Pakistan: Journalists trained to report on climate change, impact on communities

Pakistan: Journalists trained to report on climate change, impact on communities

Article 26 August 2022 Pakistan

The impacts of climate change are deeply intertwined with local patterns of inequality and those who are already marginalized or in vulnerable situations are usually at highest risk. To highlight this, the Centre for Excellence in Journalism (CEJ) – IBA and the International Committee of the Red Cross (ICRC) organized a workshop for journalists titled "Reporting on Climate Change: Making the Invisible Visible", on 2–3 August.

Centred around building the technical knowledge and skills of journalists, the workshop's objective was to promote responsible and inclusive reporting on the way climate change is playing out locally. "It is imperative that we place local communities at the heart of our stories and highlight the indigenous impacts of climate change that are otherwise absent from mainstream media coverage," said Shahzeb Jillani, veteran journalist and lead trainer for the workshop.

Thirteen print, broadcast and digital journalists from various media organizations attended the workshop.

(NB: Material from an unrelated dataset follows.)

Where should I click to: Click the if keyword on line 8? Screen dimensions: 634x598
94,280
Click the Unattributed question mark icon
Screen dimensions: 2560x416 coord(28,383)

Malik Amin Aslam, former minister for climate change, Dr Nausheen Anwar, director of Karachi Urban Lab, Sardar Sarfaraz, chief meteorologist, Karachi, Dr Sher Muhammad, glaciologist at ICIMOD, and Maaz Tanveer, head of communications for HANDS, Pakistan, led the sessions.

"We have turned cities of gardens into cities of concrete. There are too many policies and negligent implementation. We need to move towards clean, nature-based solutions to this crisis," said Malik Amin Aslam, commenting on the need for a consolidated national response to climate change.

Participants learned more about the science of climate change, disaster risk reduction and management, politics and science of global climate change and progress on the government's national response to this phenomenon.

Experts warned of the life-changing consequences of inaction on climate change and urged reporters to connect climate science with local priorities. "If we do not control the average temperature by 1.5 degrees by the end of this century, two-thirds of our glaciers will disappear, for which no substitute is available," said Dr Muhammad.

The workshop is part of the ICRC's larger humanitarian reporting initiative in Pakistan. Initiated in collaboration with CEJ in 2017, it is a comprehensive training project that aims to inculcate a culture of responsible reporting on humanitarian issues through a series of thematic workshops, the annual humanitarian reporting awards and fellowships.